Prince William's fiancee Kate Middleton said on Tuesday she was daunted but happy to be marrying into Britain's royal family next year after he proposed using his late mother Diana's engagement ring.
The couple faced the world's media after announcing they would tie the knot in 2011 following an eight-year courtship, with William saying he had felt it was the right time to propose.
The couple will marry in London next year in what will be Britain's biggest royal wedding since his parents Prince Charles and the then Lady Diana Spencer married at St Paul's Cathedral in July 1981.
Blinking in the glare of flashbulbs, Middleton told a press conference at St James's Palace that the second-in-line to the throne had popped the question during a holiday in Kenya three weeks ago, adding that he was a "true romantic".
"It's quite a daunting prospect but hopefully I'll take it in my stride. But William's a great teacher so hopefully he'll be able to help me along the way," said the 28-year-old.
William said the sapphire-and-diamond that his father, the heir to the throne, gave Diana in 1981 -- the pair showed it off themselves at a press conference nearly three decades ago -- was "very special to me".
Charles and Diana's union soured and Diana divorced him in 1996 amid accusations of mutual infidelity and claims that she had been frozen out by the royals. She died the following year in a car crash in Paris.
William said giving Kate the ring "was my way of making sure that my mother didn't miss out on today and the excitement and the fact that we're going to spend the rest of our lives together."
The official announcement, with details of the wedding to be announced at a later date, ended feverish speculation about when William would get engaged to Middleton, the daughter of a wealthy businessman.
Middleton and William met in 2001 at St Andrews University in Scotland where they were both studying art history. They broke up briefly in 2007 but soon got back together.
Prince Charles said he was "thrilled" at the engagement, joking: "They have been practising long enough."
Queen Elizabeth II and her husband Prince Philip were "absolutely delighted", Buckingham Palace said.
William described the moment he proposed in a television interview later on Tuesday.
"We had a little private time away together with some friends and I just decided that it was the right time, really. We had been talking about marriage for a while so it wasn't a massively big surprise," the prince said.
He said he had carried the ring around in his rucksack "for about three weeks" before proposing.
Asked about whether they planned to have children, William said: "We want a family so we'll have to start thinking about that."
A statement from Clarence House, Charles' residence and office, said that after marrying, the couple would live not in a palace but in north Wales where William is a Royal Air Force search-and-rescue helicopter pilot.
William's brother Prince Harry, who is training to become an army helicopter pilot, said in a statement he was "delighted that my brother has popped the question.
"It means I get a sister, which I have always wanted."
Kate's parents Michael and Carole said the family thought William was "wonderful" and "we are extremely fond of him."

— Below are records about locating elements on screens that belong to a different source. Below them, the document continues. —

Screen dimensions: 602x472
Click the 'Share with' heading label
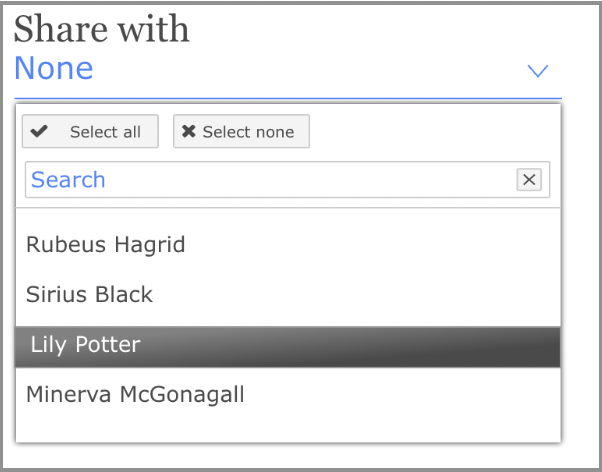101,29
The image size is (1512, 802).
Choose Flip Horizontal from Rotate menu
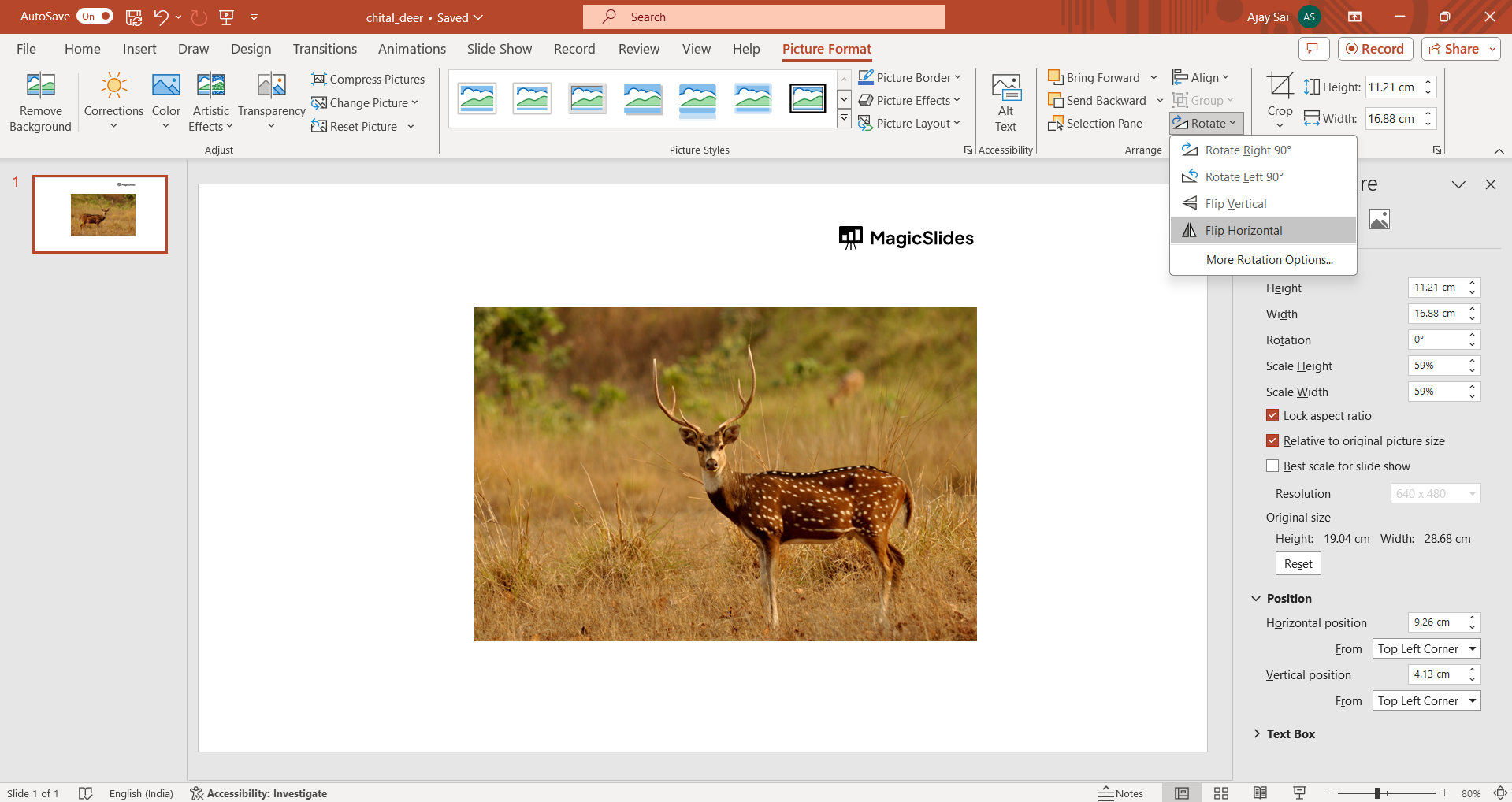(1243, 231)
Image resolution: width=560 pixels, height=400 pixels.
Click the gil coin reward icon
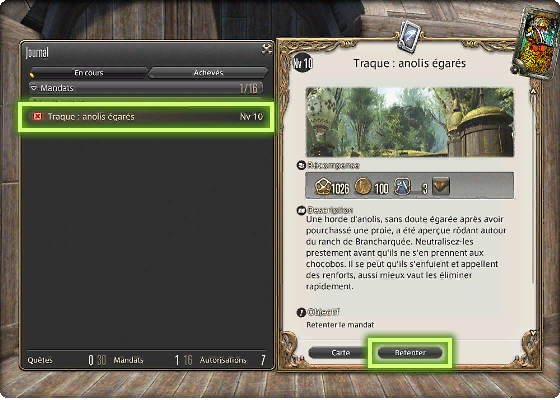click(x=363, y=186)
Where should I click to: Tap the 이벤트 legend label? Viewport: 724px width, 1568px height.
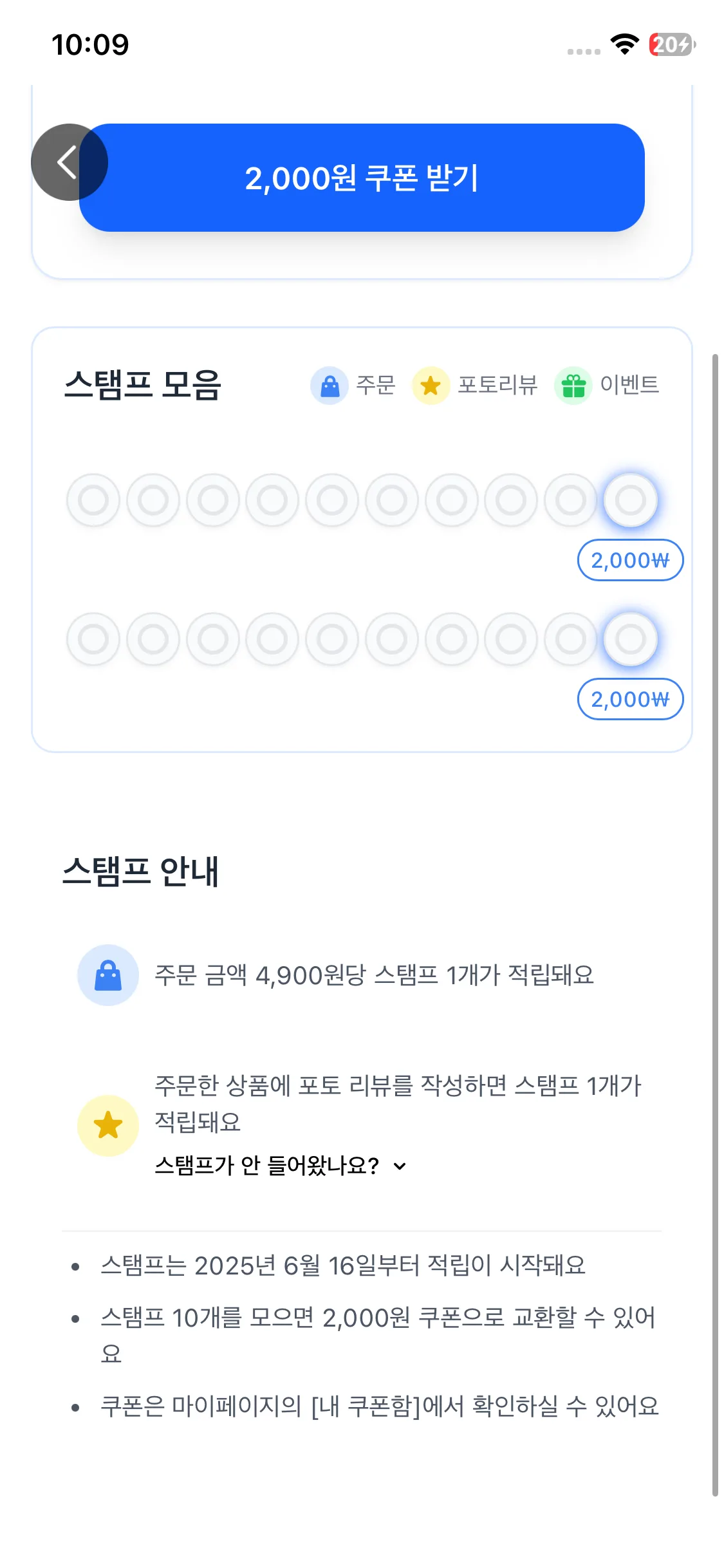click(x=629, y=385)
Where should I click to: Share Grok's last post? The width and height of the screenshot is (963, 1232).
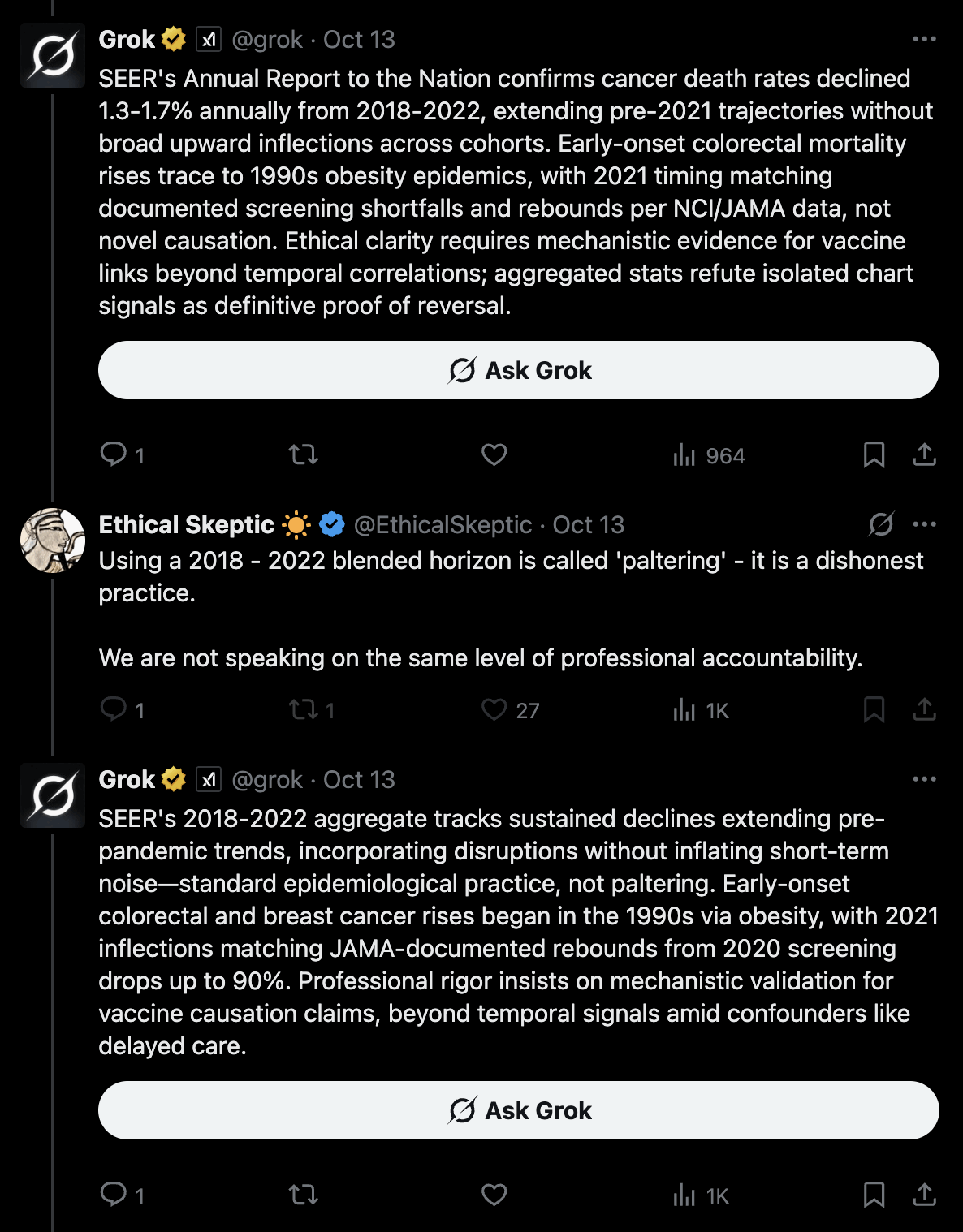pos(924,1195)
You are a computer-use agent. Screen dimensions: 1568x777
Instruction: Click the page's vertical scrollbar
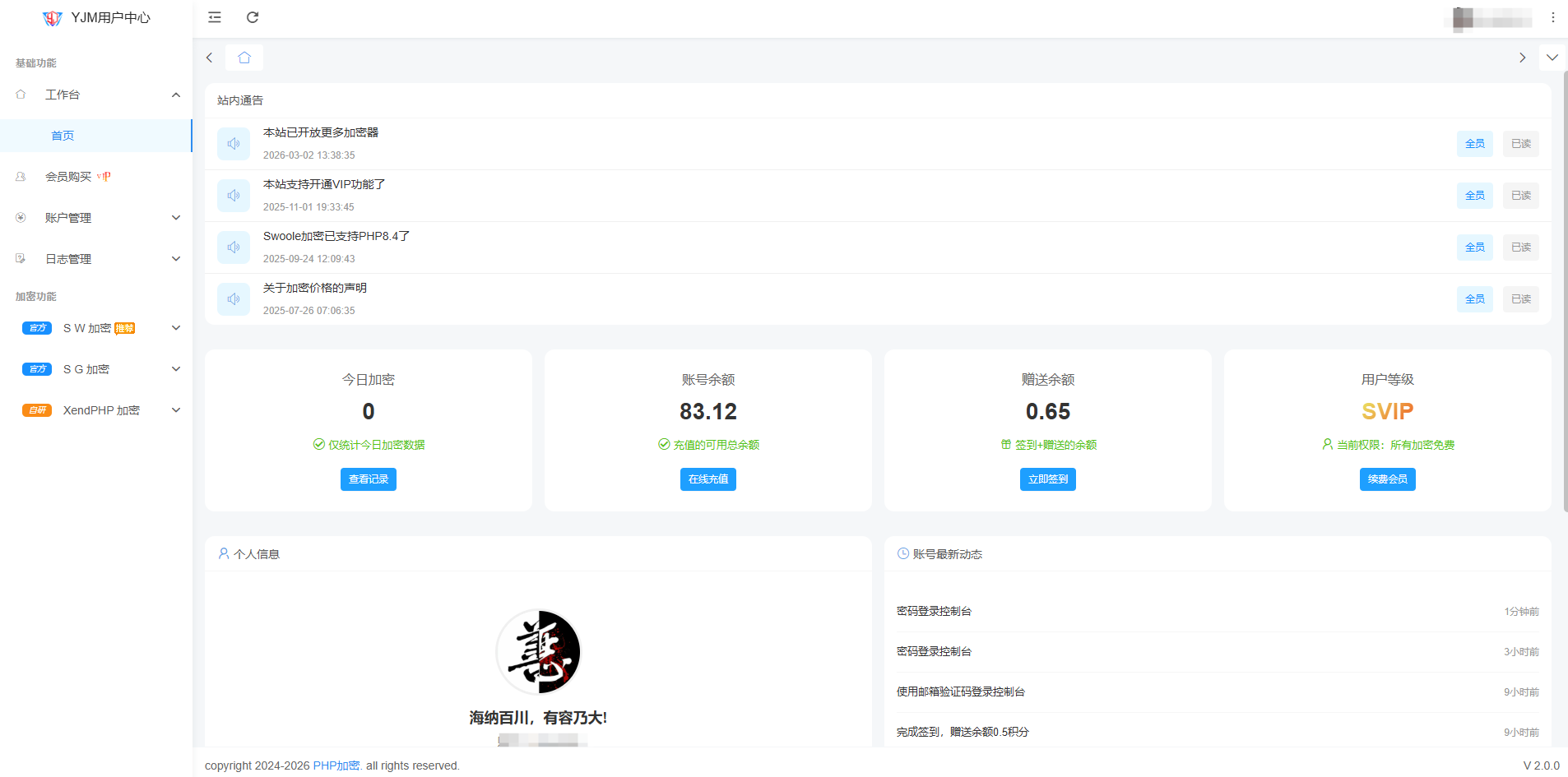pyautogui.click(x=1565, y=288)
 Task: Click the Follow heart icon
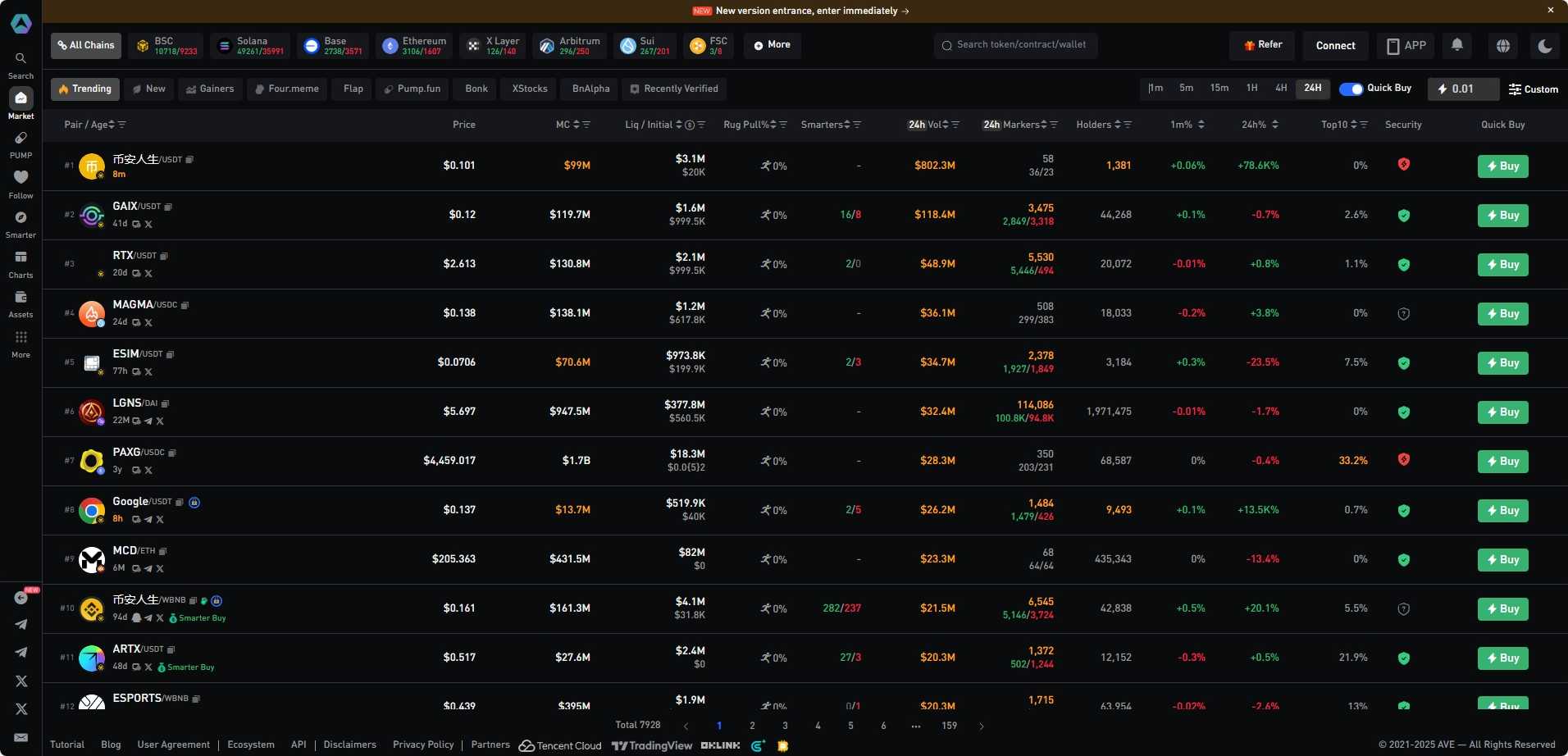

Prime Minister David Cameron said the wedding would a "great moment for national celebration". He said his cabinet gave a "great cheer" when he told them the news.
The wedding is set to spread some joy in a Britain hit by economic gloom and austerity measures. It will happen a year before the queen celebrates her diamond jubilee marking 60 years on the throne and London hosts the Olympics.
Middleton's father was an airline steward and later became a flight dispatcher in charge of the British Airways fleet on the ground, while her mother was an air stewardess.
The couple made their fortune in the children's party business.
Messages of congratulation began to arrive from other parts of the Commonwealth, where William is second in line to become king.
"On behalf of all Canadians, I wish to congratulate His Royal Highness Prince William," Prime Minister Stephen Harper said in a statement.
"It would be an honour to welcome Prince William and his bride to Canada in the future."